QA Reviewer
Security checks across static analysis, malware telemetry, and agentic risk
Overview
This QA skill appears purpose-aligned and non-malicious, but users should notice that it runs local build/test commands and has a minor missing-script/package inconsistency.
This skill is reasonable for code review and testing. Before installing or using it, be comfortable with it reading the chosen project, writing Markdown reports, and running local build/test commands such as cmake, make, or pytest. Use it on trusted projects and check the installed scripts because the documented generate_report.sh file is not present in the reviewed package.
Static analysis
No static analysis findings were reported for this release.
VirusTotal
VirusTotal findings are pending for this skill version.
Risk analysis
Artifact-based informational review of SKILL.md, metadata, install specs, static scan signals, and capability signals. ClawScan does not execute the skill or run runtime probes.
Running tests on an untrusted or unfamiliar project could execute that project's test/build code on the user's machine.
The test runner can build and execute project test binaries or run pytest. This is expected for a QA/testing skill, but it means using the skill may execute code from the target project.
cmake .. > /dev/null 2>&1 make > /dev/null 2>&1 ... ./srm_tests ... pytest tests/ -v
Run the test script only in intended, trusted worktrees and review project test/build files before allowing an agent to execute them.
A test report file could be written in an unexpected parent directory, though the content is limited to the generated test summary.
In the pytest branch, using the default project path '.' changes to the parent directory before writing the report, so the generated TEST_RESULT file may be created one level above the intended project.
PROJECT_PATH="${1:-.}"
...
cd "$PROJECT_PATH"
pytest tests/ -v
TEST_RESULT=$?
cd ..
...
cat > "$PROJECT_PATH/TEST_RESULT_$TIMESTAMP.md"Prefer invoking the script with an absolute project path, or adjust the script to preserve and restore the original working directory safely.

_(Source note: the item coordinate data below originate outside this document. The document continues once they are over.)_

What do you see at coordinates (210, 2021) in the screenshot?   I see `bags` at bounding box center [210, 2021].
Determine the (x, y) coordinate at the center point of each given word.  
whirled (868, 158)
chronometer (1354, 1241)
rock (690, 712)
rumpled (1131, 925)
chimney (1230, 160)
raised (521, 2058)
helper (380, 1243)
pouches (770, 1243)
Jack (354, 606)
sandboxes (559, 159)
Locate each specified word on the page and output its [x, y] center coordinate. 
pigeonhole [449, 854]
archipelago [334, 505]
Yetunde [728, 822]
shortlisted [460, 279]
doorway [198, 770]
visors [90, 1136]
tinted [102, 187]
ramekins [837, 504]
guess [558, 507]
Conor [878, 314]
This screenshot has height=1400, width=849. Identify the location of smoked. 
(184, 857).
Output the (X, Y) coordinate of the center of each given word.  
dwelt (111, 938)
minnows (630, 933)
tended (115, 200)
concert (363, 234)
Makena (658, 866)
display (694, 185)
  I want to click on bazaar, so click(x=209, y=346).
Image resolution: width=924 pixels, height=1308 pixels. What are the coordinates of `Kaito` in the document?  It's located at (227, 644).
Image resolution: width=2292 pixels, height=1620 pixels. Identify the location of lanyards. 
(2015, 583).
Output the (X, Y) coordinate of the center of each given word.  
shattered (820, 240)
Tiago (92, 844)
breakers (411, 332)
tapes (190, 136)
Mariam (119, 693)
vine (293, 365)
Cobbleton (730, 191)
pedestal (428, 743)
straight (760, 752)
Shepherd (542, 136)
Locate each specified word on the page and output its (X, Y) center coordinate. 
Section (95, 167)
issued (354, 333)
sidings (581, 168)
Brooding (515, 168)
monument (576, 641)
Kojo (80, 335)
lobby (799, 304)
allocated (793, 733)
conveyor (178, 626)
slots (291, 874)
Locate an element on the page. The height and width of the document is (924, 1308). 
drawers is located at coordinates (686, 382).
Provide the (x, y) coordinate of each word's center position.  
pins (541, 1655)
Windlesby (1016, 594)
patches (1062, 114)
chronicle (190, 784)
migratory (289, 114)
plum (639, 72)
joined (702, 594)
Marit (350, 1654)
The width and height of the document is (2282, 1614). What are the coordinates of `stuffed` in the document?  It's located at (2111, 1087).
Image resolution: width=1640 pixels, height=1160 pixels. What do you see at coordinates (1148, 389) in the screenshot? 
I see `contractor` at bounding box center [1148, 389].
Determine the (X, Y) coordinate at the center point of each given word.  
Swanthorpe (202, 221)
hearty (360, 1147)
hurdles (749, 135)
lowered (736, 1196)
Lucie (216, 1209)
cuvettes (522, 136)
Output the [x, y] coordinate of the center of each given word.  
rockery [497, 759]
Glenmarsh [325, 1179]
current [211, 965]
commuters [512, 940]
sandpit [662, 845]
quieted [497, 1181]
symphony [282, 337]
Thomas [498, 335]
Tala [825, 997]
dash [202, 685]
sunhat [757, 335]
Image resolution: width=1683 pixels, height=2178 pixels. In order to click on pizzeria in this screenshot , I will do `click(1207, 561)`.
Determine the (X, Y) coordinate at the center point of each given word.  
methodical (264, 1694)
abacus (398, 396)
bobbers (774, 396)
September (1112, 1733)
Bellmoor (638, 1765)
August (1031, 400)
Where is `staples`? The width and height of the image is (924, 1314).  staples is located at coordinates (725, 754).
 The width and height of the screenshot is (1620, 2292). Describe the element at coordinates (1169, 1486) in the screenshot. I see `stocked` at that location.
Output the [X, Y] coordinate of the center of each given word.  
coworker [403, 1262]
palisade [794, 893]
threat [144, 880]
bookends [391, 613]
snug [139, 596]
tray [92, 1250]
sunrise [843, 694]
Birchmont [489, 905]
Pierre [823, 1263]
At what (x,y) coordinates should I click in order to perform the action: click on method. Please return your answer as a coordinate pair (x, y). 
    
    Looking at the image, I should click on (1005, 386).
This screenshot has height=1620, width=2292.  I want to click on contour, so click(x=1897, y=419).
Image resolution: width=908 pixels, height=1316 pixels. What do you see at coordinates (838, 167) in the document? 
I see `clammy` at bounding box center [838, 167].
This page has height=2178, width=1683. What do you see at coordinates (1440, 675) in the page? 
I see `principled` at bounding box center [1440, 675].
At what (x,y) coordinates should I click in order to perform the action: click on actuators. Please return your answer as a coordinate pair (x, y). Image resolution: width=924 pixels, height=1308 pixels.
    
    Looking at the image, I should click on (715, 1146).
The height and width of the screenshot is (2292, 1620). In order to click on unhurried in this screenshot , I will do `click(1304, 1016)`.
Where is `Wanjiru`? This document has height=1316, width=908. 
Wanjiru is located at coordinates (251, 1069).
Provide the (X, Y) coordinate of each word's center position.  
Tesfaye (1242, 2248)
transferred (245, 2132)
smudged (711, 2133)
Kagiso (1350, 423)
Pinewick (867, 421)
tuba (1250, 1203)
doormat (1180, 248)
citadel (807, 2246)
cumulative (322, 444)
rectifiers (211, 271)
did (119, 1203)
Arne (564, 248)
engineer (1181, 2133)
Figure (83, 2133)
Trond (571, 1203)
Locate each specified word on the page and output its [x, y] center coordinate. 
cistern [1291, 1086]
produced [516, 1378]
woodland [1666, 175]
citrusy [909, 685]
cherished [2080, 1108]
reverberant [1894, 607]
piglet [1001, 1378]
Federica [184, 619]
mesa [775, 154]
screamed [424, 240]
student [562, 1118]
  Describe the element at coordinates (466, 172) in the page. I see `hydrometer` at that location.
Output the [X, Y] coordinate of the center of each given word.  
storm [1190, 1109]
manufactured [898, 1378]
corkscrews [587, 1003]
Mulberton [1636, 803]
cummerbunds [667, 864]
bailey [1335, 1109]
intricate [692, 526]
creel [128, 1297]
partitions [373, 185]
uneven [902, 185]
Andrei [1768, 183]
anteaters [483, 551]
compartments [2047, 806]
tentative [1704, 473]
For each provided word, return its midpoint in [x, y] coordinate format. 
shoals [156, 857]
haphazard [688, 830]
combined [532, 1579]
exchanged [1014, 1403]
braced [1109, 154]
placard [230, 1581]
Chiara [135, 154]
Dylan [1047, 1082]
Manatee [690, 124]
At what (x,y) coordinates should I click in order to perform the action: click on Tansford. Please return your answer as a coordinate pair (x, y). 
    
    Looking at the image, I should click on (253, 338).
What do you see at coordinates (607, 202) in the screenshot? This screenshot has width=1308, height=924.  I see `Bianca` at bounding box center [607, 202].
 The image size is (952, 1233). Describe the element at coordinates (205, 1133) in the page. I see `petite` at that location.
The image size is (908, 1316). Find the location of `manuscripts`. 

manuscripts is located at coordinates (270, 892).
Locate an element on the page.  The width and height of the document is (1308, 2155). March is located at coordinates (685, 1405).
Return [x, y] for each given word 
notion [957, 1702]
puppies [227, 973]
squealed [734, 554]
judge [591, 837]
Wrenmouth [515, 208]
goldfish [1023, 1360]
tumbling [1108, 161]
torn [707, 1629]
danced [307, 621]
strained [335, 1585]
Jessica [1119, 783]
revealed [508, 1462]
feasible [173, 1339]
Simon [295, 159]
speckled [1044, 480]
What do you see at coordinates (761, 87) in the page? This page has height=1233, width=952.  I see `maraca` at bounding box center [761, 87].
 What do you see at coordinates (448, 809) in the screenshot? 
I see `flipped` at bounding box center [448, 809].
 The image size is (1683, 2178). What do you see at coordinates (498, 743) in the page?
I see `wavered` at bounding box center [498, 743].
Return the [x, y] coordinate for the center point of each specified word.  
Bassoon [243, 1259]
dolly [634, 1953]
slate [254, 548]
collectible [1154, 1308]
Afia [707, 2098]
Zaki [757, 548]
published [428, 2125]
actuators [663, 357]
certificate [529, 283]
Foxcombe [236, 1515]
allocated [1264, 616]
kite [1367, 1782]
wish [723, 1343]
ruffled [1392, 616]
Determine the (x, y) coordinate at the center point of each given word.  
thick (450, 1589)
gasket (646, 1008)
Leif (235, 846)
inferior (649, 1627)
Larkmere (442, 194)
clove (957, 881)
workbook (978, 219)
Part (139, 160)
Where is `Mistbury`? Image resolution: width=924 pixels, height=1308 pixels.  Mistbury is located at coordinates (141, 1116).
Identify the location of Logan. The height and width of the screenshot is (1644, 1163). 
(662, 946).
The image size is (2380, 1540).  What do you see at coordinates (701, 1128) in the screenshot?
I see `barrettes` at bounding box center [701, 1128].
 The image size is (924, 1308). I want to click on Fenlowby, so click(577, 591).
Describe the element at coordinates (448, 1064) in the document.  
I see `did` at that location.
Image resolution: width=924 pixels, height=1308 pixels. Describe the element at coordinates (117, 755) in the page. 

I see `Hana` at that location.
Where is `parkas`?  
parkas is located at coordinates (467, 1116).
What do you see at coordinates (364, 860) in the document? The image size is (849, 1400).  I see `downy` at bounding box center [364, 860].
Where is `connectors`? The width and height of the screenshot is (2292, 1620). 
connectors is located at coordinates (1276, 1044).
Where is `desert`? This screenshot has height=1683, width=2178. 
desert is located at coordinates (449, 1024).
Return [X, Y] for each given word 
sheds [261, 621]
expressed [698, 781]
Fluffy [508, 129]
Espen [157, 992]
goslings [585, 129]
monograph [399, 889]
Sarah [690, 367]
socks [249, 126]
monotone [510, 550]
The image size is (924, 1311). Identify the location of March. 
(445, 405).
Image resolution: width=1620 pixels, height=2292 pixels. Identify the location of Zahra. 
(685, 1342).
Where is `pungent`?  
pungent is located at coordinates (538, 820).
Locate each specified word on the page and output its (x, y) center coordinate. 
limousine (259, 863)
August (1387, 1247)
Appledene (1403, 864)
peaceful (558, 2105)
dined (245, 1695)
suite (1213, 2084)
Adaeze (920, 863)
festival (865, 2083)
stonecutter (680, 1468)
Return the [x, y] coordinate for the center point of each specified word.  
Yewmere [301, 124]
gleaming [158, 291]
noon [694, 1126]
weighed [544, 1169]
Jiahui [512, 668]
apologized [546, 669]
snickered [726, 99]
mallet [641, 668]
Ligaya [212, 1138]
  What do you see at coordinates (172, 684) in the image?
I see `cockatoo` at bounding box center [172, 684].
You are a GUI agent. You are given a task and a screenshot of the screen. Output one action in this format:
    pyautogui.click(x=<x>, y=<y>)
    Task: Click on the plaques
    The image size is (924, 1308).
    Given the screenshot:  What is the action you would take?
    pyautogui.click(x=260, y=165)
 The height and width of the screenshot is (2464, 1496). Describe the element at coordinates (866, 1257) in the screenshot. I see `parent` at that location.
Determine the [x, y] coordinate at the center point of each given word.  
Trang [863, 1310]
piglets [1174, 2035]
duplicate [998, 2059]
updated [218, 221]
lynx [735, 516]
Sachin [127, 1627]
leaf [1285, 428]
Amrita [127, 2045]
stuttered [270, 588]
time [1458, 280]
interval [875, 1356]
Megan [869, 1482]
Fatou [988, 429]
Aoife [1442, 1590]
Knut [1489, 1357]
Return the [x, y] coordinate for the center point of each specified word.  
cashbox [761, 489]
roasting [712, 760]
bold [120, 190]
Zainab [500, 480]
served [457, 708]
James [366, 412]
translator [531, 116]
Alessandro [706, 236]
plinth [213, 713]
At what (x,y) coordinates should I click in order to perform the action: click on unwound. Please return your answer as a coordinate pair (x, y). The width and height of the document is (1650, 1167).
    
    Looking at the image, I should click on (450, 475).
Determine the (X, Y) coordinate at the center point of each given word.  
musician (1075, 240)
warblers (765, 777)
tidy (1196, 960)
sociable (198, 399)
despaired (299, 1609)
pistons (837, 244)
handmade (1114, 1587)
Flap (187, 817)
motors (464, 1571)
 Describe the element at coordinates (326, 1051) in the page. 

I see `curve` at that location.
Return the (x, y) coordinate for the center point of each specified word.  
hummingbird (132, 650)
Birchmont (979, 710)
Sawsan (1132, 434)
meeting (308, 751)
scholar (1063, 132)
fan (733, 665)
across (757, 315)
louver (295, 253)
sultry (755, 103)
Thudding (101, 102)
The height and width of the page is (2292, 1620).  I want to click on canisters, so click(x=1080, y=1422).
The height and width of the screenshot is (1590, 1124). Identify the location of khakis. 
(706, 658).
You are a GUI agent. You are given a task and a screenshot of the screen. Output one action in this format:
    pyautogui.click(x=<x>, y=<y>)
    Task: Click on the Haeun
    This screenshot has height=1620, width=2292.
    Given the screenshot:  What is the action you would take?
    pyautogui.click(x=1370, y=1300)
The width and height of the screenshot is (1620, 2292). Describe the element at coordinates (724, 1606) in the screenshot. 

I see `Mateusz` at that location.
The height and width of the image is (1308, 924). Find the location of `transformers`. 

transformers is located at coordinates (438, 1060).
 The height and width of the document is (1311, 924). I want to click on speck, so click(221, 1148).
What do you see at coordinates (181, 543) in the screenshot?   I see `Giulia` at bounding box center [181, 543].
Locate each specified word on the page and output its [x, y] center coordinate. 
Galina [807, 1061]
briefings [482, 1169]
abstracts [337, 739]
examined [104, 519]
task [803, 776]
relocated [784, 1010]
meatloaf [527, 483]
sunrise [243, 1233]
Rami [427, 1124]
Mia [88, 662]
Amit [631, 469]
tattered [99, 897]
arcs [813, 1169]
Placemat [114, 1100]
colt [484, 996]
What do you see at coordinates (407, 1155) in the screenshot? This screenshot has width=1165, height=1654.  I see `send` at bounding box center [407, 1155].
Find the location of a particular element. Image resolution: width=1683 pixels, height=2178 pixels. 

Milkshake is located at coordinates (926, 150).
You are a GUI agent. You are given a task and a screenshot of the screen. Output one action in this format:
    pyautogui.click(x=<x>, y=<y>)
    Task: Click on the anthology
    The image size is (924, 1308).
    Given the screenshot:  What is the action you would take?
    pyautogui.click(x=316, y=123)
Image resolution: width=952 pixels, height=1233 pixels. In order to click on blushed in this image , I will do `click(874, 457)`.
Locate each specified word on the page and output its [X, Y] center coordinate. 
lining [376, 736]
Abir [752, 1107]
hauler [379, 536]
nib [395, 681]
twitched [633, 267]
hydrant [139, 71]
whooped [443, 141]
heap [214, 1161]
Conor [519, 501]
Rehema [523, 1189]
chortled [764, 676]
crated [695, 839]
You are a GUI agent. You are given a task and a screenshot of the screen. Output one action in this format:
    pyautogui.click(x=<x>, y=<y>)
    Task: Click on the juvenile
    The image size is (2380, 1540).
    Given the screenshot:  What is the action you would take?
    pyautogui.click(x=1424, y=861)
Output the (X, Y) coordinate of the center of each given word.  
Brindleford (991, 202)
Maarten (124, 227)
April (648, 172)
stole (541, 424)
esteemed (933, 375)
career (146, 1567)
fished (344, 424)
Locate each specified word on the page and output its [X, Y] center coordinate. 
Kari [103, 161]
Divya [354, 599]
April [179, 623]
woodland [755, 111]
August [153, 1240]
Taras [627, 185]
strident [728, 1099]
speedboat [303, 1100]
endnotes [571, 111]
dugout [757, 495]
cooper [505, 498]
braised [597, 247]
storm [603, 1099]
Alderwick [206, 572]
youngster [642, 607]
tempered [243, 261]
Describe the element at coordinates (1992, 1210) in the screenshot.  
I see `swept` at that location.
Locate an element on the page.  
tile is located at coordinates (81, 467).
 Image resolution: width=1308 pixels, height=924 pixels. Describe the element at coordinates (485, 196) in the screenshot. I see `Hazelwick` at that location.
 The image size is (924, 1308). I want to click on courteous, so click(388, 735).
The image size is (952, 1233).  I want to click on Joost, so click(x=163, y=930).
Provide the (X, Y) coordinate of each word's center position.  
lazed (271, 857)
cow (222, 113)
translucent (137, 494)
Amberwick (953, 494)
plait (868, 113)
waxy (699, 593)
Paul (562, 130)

Following the documented quick start may fail or lead users to look for a script that is not included in the reviewed artifacts.
The skill documentation references a generate_report.sh helper, but the provided manifest and file contents include only code_review.sh and run_tests.sh under scripts, creating a packaging/documentation inconsistency.
~/.openclaw/extensions/qa-reviewer/scripts/generate_report.sh
Verify the installed package contents before use and rely only on the included scripts unless the missing report generator is supplied and reviewed.